There is no better way to learn about Filipino culture and traditions than to read the words of a Filipino. In this case, a Filipina. This article is from Jessie, a born and raised Filipina teaches us about marriage culture in the Philippines. Now, from Jessie in her own words…

Nine Rituals of Marriage In The Philippines

Pagtatapat (Proposal)

Filipino usually dont know how to pop the most awaited  “Will you marry me”? question. Couples usually assume they’re gonna get married someday. It is just a matter of ‘when’. For filipinos, “Let’s get married!” or Pakasal na tayo! is more likely to be used rather than “Will you marry me”. How many of your “girl” friends have been asked that question?

Singsing/Paghingi ng Kamay (Engagement Ring)

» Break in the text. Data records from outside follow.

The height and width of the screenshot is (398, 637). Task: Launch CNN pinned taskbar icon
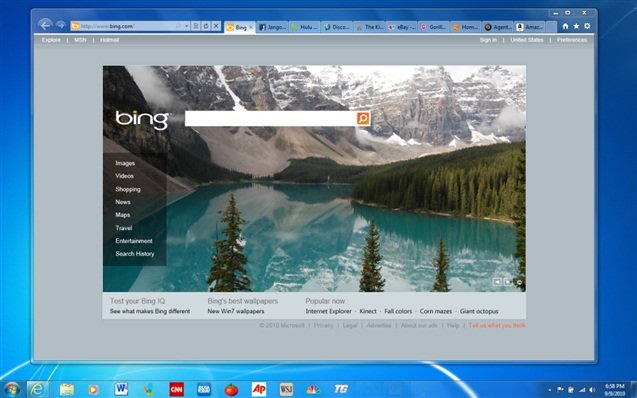176,389
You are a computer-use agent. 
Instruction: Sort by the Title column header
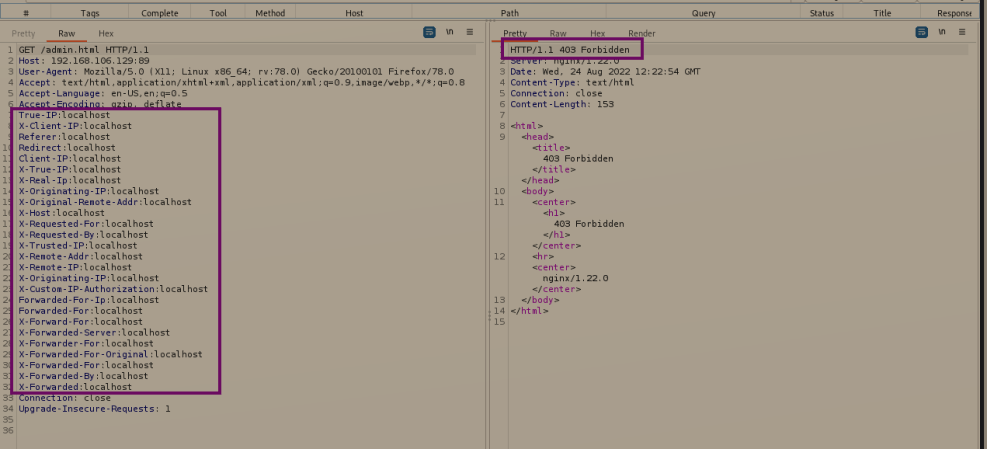click(882, 13)
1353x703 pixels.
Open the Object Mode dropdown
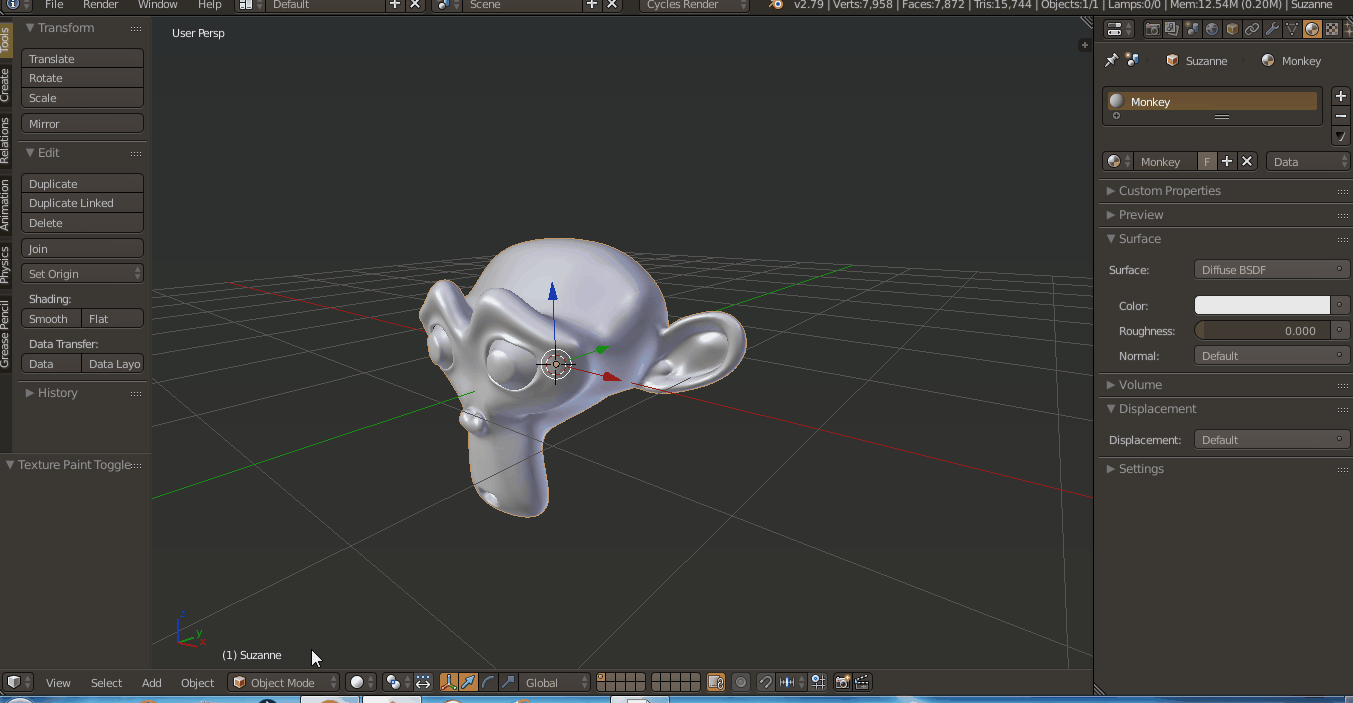283,682
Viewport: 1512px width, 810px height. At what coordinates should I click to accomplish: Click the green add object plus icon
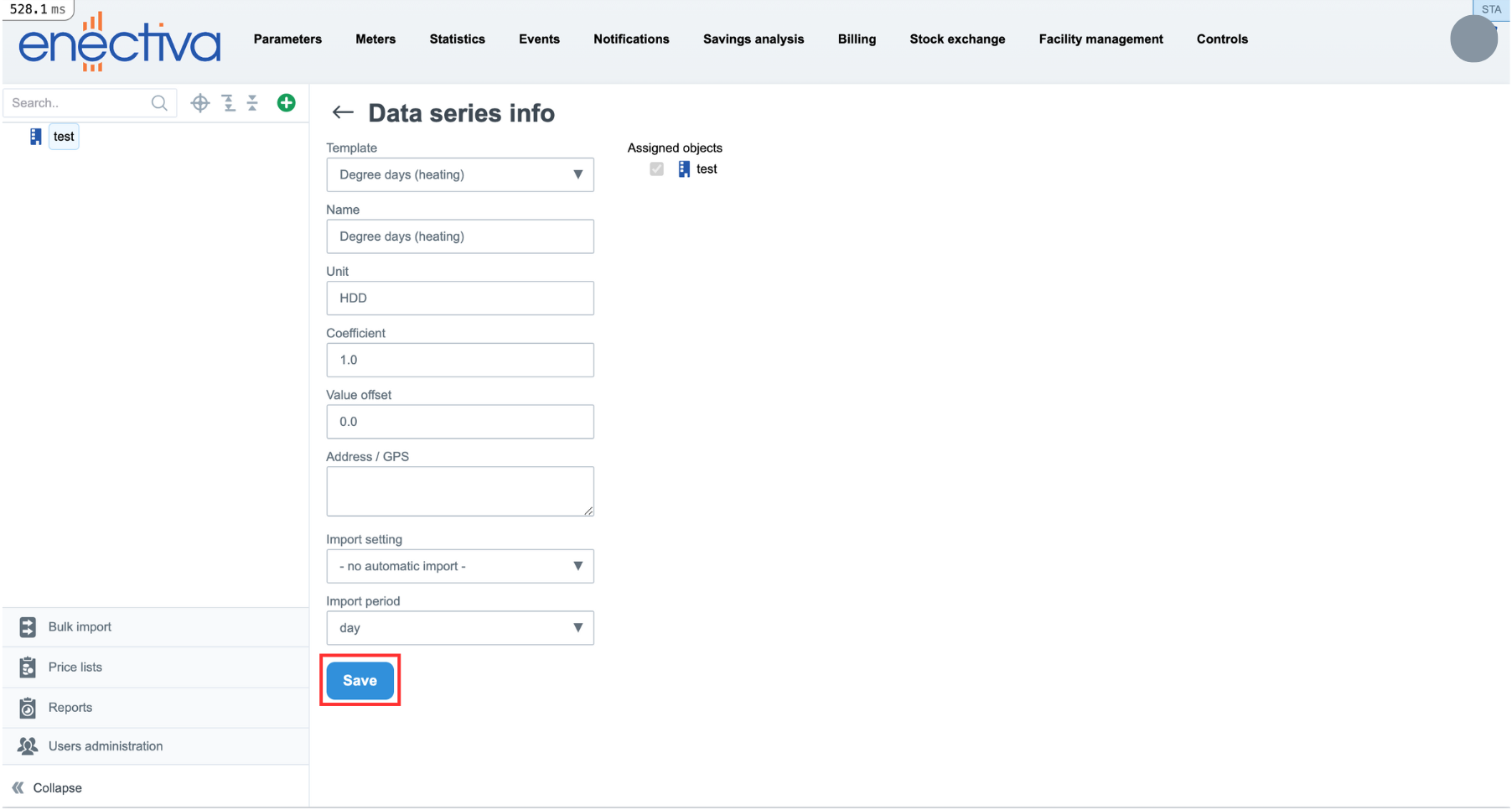click(x=286, y=103)
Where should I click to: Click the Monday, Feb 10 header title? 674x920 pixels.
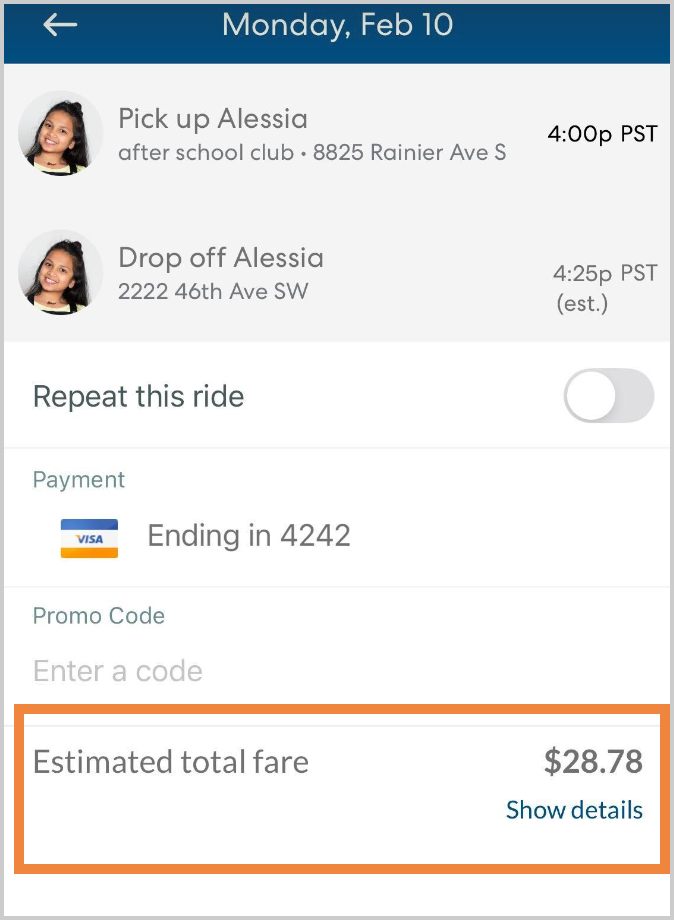click(337, 25)
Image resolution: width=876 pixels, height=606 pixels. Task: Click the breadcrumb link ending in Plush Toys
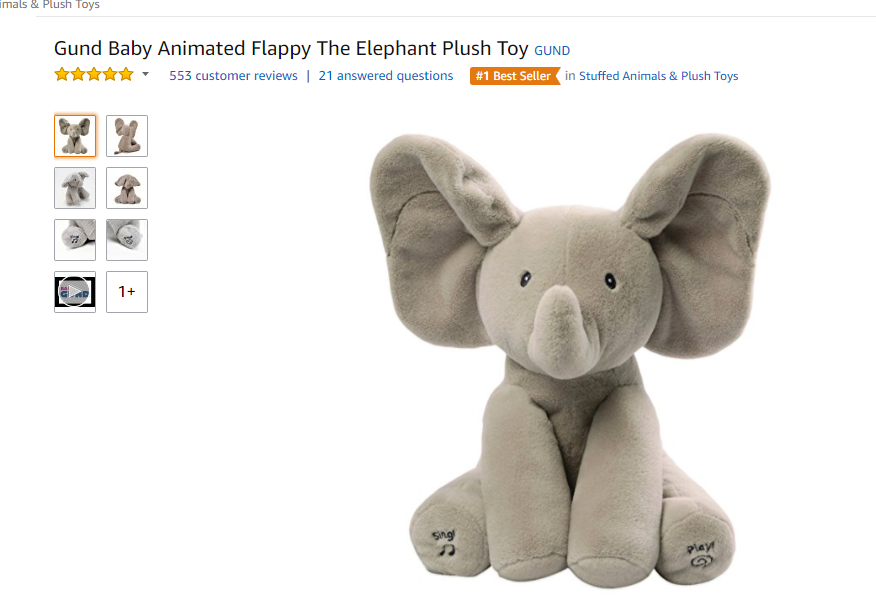pos(50,4)
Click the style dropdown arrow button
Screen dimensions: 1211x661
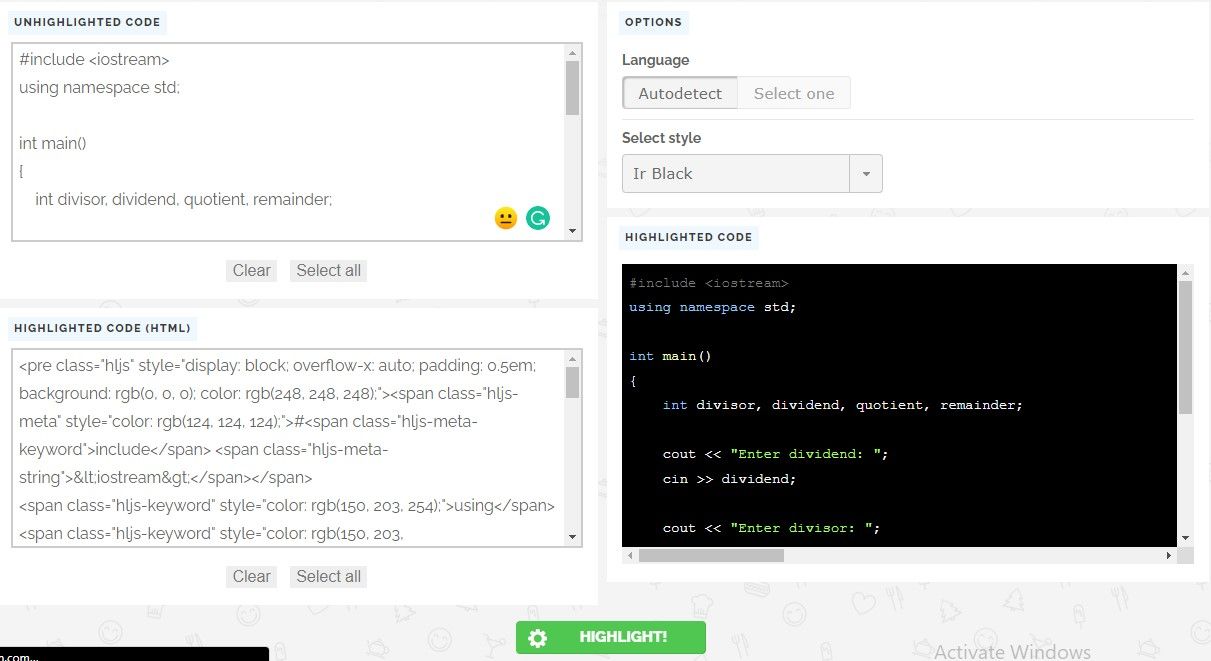[x=866, y=173]
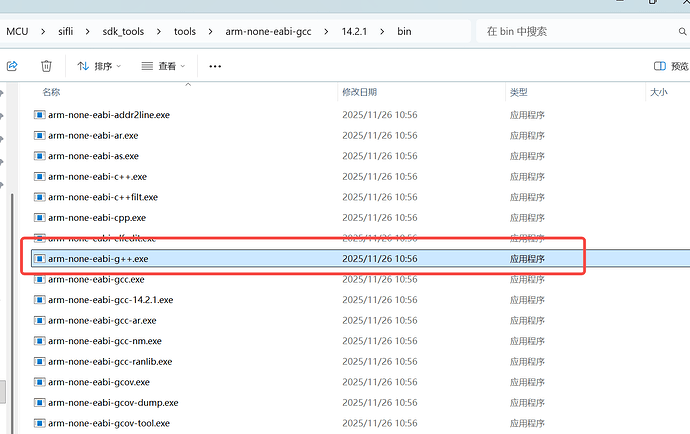Click the arm-none-eabi-as.exe file icon
Viewport: 690px width, 434px height.
click(x=40, y=156)
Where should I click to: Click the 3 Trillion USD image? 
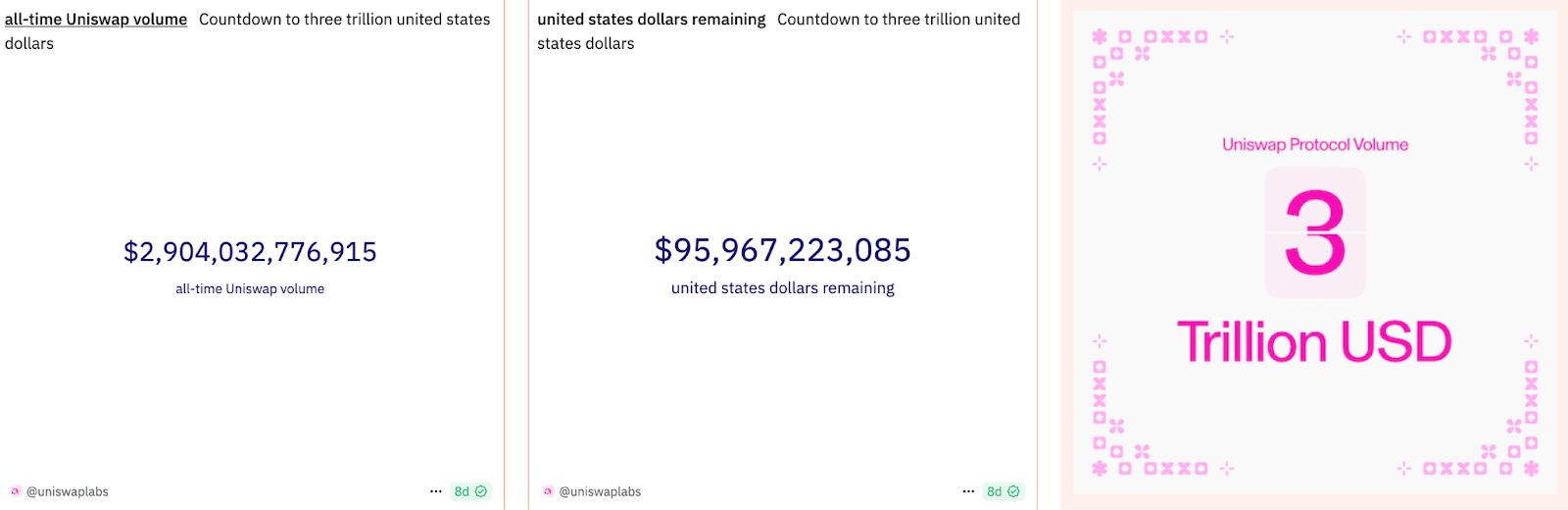tap(1314, 254)
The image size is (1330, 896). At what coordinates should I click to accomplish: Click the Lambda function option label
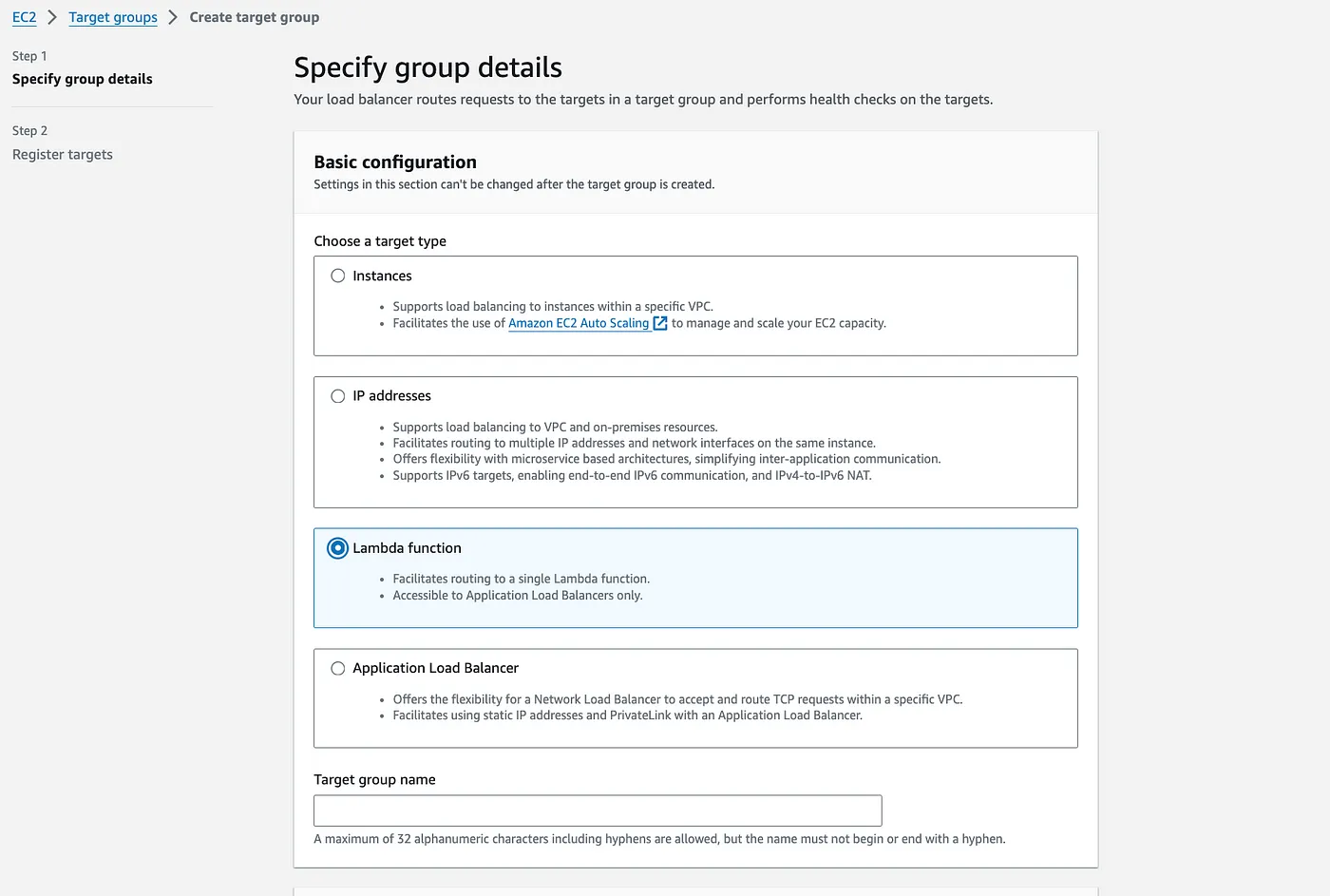tap(407, 548)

The giving of the ring symbolizes the deeper commitment of the couple. Engagement ring concept is a western influence. the local adaptation is more of a parcticality than colonial mentality. Engagement ring is also a scaled down version of our forefather’s offering of dowry (bigay-kaya) to the future wife. Engagement ring is not usually diamond. Traditional/Sentimental Filipino families would offer a treasured family heirloom as an engagement ring. It also symbolizes his family’s approval and her acceptance into their family.

Pamanhikan (The meeting of two families)

Pamanhikan is a treasured Filipino heritage, which avoids the embarrasing situation of having both parents meet as strangers during the wedding day. Meeting of families is often awkward. In the old days, the pamanhikan is hosted by the brides family as the groom and his family visit them to formally ask their daughter’s hand in marriage. But in this modern times and to ease the awkwardness, families opt to hold the meeting in neutral ground like a restaurant. They will discuss the plans for the upcoming wedding, the guest list and the budget. It is customary that the visiting family bring a gift (pasalubong) for the host, it may be a home cooked specialty of the groom’s mother.

Paninilbihan (Serving the Family)

Marriage Ritual In The PhilippinesPaninilbihan is a tradition wherein the soon-to-be-groom would perform chores to show his worth and responsibility to the bride’s family. In the old days, the guy would chop wood (pagsibak ng kahoy) or fetch water (pag-igib ng tubig) for the girls family. Some would say it is a dying tradition. But this ritual is still subconsciously practiced. The guy would replace a busted light, do a little carpentry work, drive the girl’s mother to the supermarket and some other small errands for her family. The bride would also do the same for his family, she would usually wash the dishes after dinner, cook or help clean the house.

Pa-alam (Inform the family)

Pa-alam is a appreciated by the Filipino elders as a sign of respect. The practice is a round of diplomatic visits or courtesy calls to the people who matters most to the couple. Like the Grandparents, Aunts and Uncles of both parties. The spouse-to-be is introduced to them and formally telling them of the upcoming and wedding and ask for their blessings. It is best to do this at a family gathering to save trips and to hand out the wedding invitations. The soon-to-be-weds also visits their prospective ninongs and ninangs (principal sponsor/godparents) for their wedding. And it is also customary to bring them a little something (pasalubong).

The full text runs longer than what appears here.